### THE REQUEST
Copy out, word for word, the entries from the line containing "The height and width of the screenshot is (585, 1568)." through the end of the entries, omitting the pictures.

### MATERIAL PROVIDED

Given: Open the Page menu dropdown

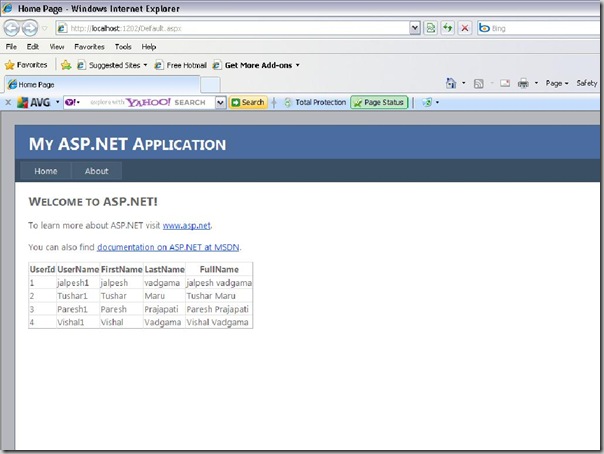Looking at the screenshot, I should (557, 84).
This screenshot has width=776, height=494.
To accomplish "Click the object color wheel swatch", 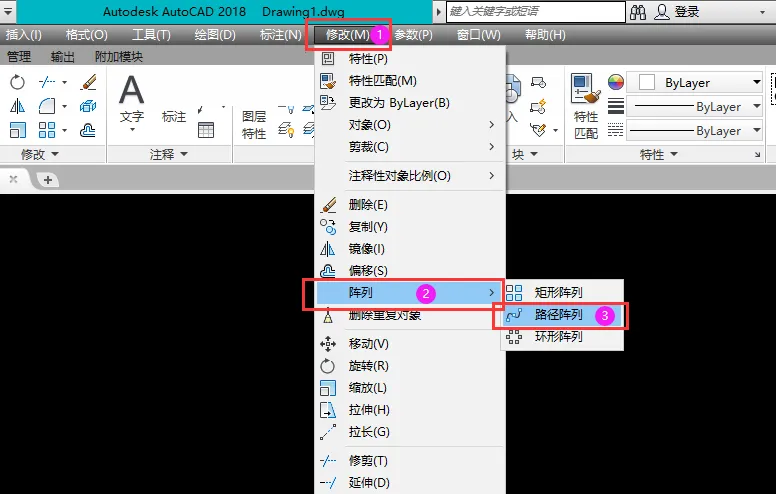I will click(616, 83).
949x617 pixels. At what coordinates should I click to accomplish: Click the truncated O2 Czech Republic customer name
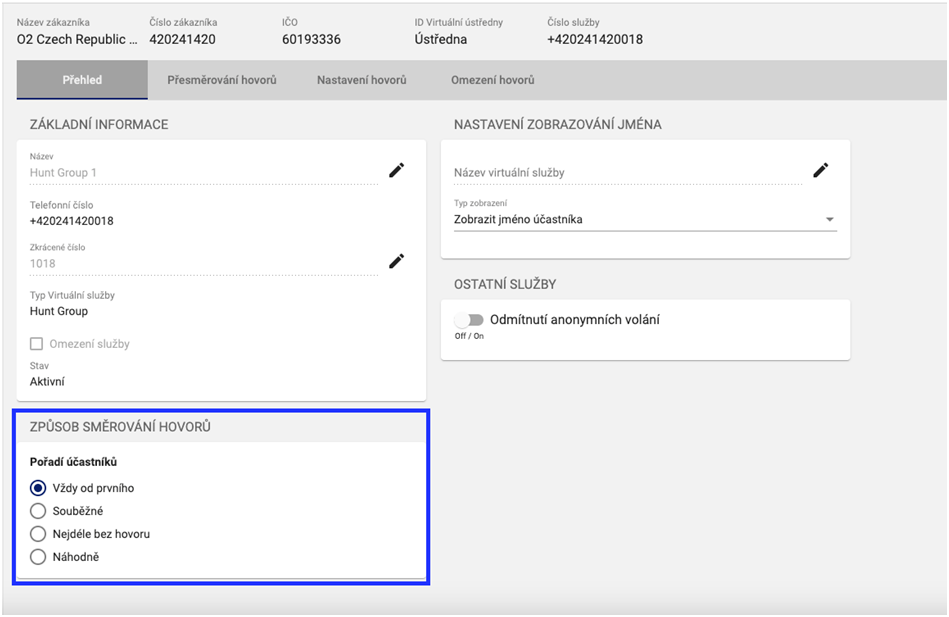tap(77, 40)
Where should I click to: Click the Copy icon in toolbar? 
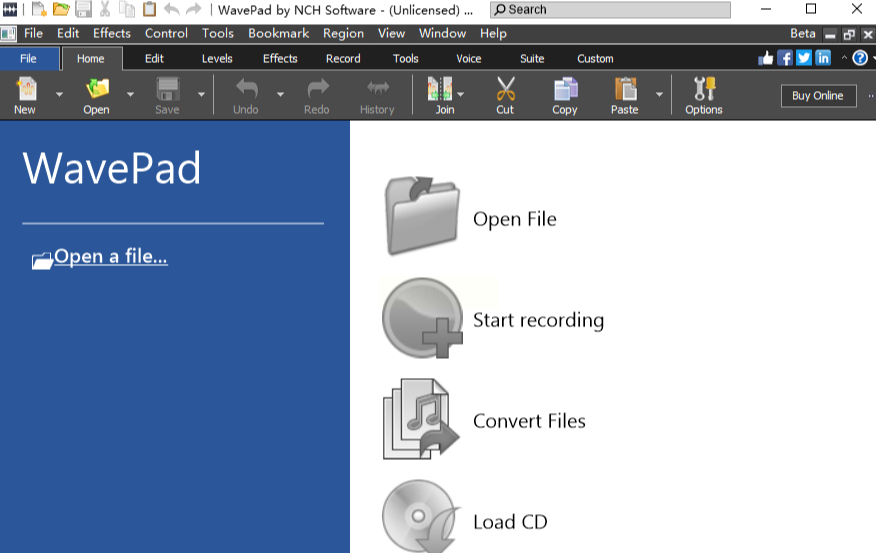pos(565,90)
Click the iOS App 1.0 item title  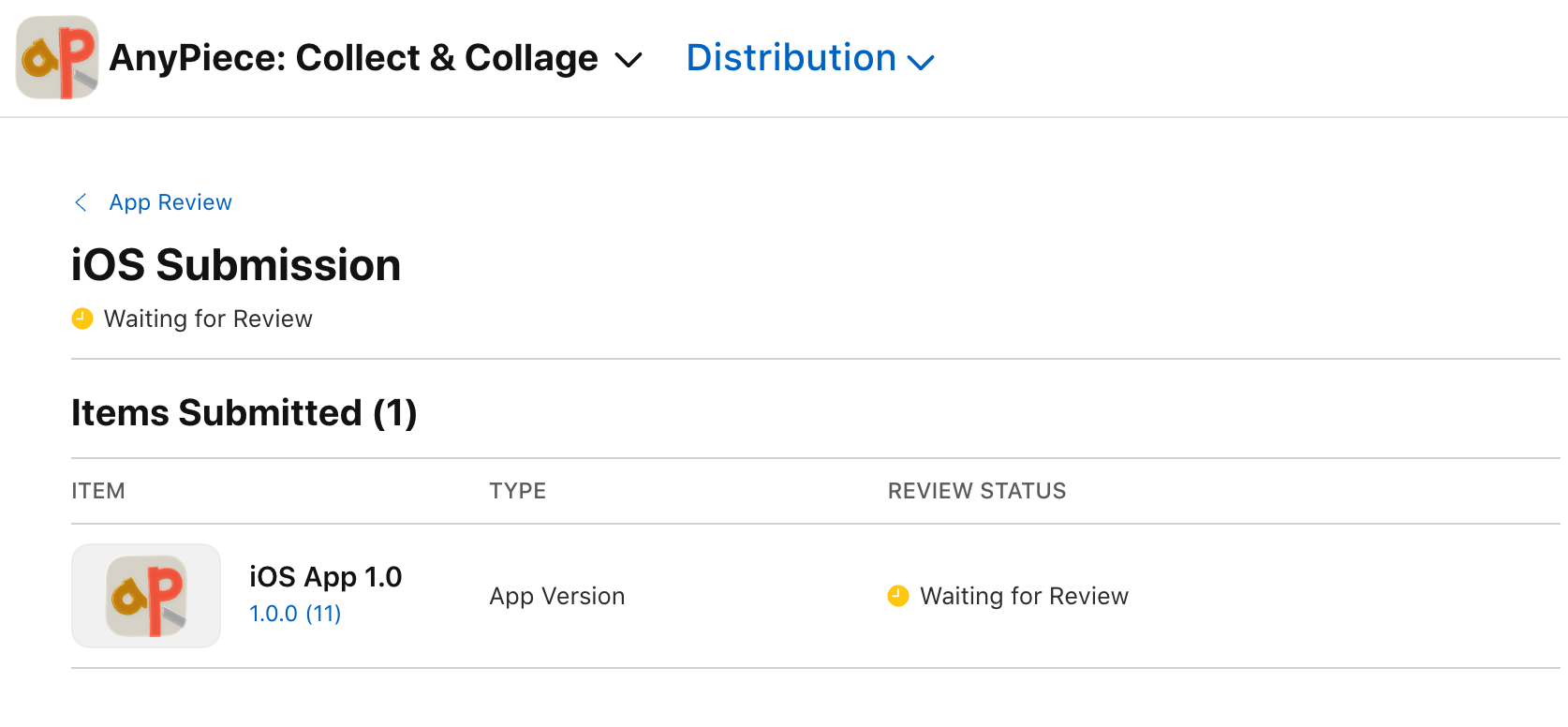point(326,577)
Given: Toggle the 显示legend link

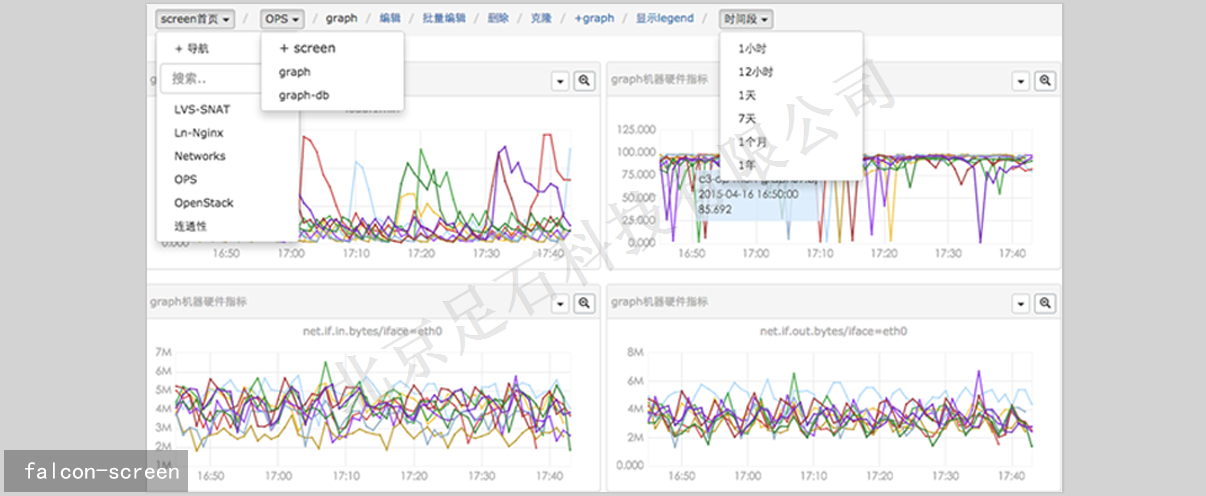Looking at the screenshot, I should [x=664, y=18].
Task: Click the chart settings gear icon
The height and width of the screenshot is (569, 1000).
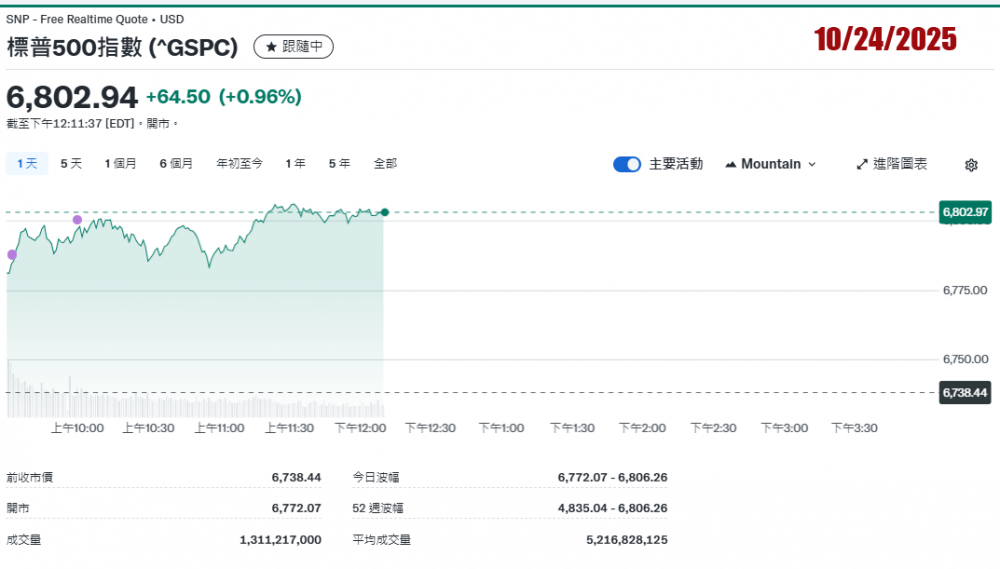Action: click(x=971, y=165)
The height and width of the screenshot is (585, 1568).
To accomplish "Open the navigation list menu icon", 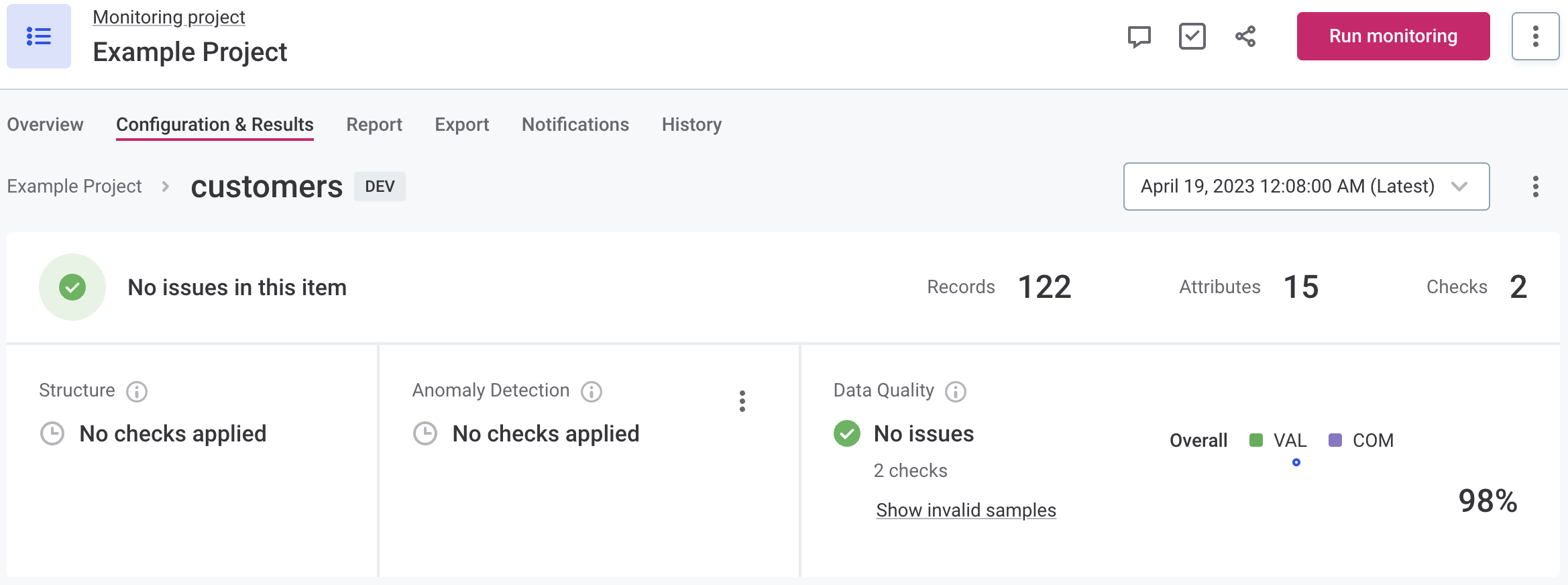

### ANSWER TO THIS EXERCISE
The height and width of the screenshot is (585, 1568).
To accomplish "Open the navigation list menu icon", 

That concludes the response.